INSTRUCTIONS
[1] Rewrite the stretch from "Further, notes Powers, the" through "on the emperor." in the passage on free speech in classical China, replacing "dissent" with "disagreement".
[2] According to the passage on free speech in classical China, whose edicts are cited as an early formal protection for free speech?

PROVIDED TEXT
>>>

Further, notes Powers, the ordinary taxpayer could challenge the law, which recognised “the fallibility of government”, such that for some, where there is a difference between “what the state supports and what public opinion supports … the latter is considered a more reliable guide to what is actually right”.

A Chinese and US flag at a booth during the first China International Import Expo in Shanghai. Photo: AFP

Thus, “classical sources in China frequently defend dissent as an essential feature of government … all governments, being fallible, require popular feedback so as to correct policies that might be harmful to the people or the nation”, says Powers.

Formal protections for free speech date back at least to the Han Emperor Wen [179-156 BC], whose edicts were considered exemplary in later ages, with one protecting even personal attacks on the emperor.

While “men of learning” were expected to publicly debate (hence criticise) government policy, “Wang Chong [27-92] asserted that ordinary taxpayers, with no official position to speak of, not only could but should expose faults in government”, notes Powers.

<<<

Dataset entries

>>>

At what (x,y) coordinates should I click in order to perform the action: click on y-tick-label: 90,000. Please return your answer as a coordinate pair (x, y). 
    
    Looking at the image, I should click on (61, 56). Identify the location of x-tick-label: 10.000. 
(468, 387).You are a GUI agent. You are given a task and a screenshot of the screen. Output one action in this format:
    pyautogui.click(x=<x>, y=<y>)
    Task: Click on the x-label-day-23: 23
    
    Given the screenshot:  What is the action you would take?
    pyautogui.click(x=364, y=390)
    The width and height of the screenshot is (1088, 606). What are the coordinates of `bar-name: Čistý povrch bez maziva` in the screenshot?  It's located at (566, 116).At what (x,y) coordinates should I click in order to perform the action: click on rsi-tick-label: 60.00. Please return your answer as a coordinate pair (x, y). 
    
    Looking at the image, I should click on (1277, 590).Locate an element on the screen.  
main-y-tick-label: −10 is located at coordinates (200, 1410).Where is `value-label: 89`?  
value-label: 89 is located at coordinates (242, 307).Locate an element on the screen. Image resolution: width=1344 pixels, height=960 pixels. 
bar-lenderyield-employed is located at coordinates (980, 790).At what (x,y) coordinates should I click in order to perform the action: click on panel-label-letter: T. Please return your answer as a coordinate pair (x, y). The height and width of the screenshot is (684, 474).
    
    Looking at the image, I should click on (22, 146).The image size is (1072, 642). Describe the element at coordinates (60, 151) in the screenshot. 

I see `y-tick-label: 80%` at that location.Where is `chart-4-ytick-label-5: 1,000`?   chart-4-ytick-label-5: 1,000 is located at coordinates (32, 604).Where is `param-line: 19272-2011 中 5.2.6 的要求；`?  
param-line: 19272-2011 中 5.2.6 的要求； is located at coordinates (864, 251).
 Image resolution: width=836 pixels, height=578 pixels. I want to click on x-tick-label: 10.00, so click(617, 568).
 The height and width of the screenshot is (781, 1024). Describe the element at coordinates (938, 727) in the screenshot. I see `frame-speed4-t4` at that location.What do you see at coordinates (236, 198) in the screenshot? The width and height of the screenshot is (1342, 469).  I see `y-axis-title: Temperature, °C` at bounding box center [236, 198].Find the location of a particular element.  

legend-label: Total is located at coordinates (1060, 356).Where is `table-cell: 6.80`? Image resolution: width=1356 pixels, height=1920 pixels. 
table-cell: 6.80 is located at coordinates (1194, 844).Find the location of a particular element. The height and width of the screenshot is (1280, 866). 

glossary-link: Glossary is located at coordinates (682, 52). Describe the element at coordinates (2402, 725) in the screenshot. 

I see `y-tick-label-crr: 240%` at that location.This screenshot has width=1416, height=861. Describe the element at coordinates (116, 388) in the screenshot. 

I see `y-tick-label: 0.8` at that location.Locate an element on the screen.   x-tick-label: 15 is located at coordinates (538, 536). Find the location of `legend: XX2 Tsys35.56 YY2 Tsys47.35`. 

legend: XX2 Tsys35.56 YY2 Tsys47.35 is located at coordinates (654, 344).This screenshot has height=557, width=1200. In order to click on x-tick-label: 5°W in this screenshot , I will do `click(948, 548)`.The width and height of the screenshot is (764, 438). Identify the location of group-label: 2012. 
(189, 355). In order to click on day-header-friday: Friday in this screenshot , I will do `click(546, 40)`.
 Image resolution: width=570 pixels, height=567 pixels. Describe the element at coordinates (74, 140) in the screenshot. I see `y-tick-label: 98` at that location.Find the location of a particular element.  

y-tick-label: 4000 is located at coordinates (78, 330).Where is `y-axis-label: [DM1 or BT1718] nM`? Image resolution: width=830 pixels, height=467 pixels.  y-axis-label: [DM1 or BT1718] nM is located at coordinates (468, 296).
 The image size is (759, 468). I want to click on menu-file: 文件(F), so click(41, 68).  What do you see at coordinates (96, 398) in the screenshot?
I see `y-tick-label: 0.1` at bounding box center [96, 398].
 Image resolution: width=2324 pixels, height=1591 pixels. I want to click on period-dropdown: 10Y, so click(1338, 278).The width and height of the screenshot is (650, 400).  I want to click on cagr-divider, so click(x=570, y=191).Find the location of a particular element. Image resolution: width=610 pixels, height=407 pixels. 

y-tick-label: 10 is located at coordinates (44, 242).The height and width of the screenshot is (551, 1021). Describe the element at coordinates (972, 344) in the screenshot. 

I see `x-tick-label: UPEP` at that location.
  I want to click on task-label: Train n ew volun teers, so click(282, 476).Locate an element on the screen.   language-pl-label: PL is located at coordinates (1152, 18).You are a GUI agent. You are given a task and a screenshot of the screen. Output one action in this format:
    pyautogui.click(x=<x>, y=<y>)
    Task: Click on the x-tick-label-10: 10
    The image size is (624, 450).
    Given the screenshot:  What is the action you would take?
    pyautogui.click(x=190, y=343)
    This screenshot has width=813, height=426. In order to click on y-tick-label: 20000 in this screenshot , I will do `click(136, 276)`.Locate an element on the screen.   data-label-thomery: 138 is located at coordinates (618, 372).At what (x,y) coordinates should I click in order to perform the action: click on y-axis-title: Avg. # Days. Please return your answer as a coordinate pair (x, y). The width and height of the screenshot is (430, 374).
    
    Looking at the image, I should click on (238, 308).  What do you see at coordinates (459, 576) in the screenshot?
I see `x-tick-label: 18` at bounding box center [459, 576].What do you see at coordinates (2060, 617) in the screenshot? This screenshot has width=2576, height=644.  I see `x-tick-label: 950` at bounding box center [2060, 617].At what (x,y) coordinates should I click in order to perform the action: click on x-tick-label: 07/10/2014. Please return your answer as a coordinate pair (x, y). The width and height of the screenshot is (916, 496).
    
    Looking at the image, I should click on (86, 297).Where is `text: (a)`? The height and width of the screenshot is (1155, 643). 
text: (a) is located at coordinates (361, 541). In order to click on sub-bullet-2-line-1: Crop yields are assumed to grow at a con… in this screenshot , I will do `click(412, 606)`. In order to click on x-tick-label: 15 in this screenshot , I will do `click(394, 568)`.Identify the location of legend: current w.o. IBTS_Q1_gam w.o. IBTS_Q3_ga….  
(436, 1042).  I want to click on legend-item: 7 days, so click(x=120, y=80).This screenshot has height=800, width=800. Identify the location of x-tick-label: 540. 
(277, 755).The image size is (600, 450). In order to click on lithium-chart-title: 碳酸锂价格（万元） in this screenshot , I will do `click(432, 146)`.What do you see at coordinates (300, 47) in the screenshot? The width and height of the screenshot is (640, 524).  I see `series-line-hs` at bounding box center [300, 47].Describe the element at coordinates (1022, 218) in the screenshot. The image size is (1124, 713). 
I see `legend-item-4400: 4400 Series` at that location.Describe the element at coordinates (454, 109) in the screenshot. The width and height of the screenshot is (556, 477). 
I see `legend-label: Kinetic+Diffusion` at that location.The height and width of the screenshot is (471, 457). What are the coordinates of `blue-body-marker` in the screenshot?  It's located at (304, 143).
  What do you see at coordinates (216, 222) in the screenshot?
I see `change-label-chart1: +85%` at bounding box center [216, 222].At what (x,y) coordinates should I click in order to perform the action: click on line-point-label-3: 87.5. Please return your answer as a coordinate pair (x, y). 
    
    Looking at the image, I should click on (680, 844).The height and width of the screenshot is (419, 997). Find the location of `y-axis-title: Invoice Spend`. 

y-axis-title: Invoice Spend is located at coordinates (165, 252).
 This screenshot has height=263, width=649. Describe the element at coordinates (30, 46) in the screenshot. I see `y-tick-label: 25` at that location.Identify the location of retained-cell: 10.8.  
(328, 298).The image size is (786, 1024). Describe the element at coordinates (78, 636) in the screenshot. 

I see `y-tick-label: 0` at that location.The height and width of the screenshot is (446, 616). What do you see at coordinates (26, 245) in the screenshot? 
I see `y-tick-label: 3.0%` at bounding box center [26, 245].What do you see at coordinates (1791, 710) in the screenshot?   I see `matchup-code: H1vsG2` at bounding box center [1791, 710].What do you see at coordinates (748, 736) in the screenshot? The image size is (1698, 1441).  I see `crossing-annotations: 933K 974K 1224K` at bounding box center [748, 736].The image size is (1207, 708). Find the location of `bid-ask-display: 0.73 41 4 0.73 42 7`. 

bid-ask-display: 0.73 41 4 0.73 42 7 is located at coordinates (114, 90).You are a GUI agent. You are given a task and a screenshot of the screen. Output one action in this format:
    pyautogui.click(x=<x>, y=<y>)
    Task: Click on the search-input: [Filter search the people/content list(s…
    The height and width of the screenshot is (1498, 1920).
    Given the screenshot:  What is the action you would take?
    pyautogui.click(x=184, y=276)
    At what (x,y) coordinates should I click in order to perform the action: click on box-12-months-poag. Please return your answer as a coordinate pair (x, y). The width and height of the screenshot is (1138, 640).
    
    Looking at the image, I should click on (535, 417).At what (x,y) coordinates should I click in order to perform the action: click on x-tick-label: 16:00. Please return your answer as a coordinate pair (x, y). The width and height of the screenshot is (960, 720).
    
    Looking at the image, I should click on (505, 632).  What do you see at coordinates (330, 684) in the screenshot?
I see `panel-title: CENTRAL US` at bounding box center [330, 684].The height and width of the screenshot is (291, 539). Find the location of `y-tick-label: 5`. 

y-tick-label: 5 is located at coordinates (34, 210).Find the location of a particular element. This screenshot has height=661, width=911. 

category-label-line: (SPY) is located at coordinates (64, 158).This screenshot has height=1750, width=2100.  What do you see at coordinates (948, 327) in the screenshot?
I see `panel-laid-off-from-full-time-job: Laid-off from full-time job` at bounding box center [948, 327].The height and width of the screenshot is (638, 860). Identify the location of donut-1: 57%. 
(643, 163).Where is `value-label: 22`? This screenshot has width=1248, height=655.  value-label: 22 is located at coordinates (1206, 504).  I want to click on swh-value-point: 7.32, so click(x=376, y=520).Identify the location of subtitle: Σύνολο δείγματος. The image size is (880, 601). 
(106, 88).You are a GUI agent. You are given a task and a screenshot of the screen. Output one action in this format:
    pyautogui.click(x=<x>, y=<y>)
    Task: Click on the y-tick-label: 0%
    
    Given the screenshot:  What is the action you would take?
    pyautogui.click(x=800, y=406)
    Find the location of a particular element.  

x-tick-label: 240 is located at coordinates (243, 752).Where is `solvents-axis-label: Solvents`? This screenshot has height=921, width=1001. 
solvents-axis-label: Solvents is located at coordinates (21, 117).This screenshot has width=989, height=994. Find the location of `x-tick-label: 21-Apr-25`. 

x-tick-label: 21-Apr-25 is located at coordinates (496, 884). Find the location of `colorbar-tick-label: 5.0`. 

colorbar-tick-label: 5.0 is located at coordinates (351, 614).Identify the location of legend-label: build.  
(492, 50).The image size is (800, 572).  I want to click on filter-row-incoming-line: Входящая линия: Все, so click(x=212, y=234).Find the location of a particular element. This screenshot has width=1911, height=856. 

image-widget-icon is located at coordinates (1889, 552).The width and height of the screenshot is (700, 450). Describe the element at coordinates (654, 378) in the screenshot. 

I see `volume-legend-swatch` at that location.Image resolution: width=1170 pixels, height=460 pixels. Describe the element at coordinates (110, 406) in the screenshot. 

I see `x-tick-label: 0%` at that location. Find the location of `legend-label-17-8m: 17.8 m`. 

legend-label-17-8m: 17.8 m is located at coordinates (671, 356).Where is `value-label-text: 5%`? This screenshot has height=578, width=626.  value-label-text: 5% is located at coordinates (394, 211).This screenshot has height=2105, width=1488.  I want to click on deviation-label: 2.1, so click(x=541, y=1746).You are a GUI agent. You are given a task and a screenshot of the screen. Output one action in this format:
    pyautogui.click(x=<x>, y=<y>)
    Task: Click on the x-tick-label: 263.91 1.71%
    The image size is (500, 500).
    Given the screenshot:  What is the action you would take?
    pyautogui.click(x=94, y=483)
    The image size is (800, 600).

<<<

EXERCISE RESULTS
[1]
Further, notes Powers, the ordinary taxpayer could challenge the law, which recognised “the fallibility of government”, such that for some, where there is a difference between “what the state supports and what public opinion supports … the latter is considered a more reliable guide to what is actually right”.

A Chinese and US flag at a booth during the first China International Import Expo in Shanghai. Photo: AFP

Thus, “classical sources in China frequently defend disagreement as an essential feature of government … all governments, being fallible, require popular feedback so as to correct policies that might be harmful to the people or the nation”, says Powers.

Formal protections for free speech date back at least to the Han Emperor Wen [179-156 BC], whose edicts were considered exemplary in later ages, with one protecting even personal attacks on the emperor.

[2] Those of the Han Emperor Wen (179-156 BC).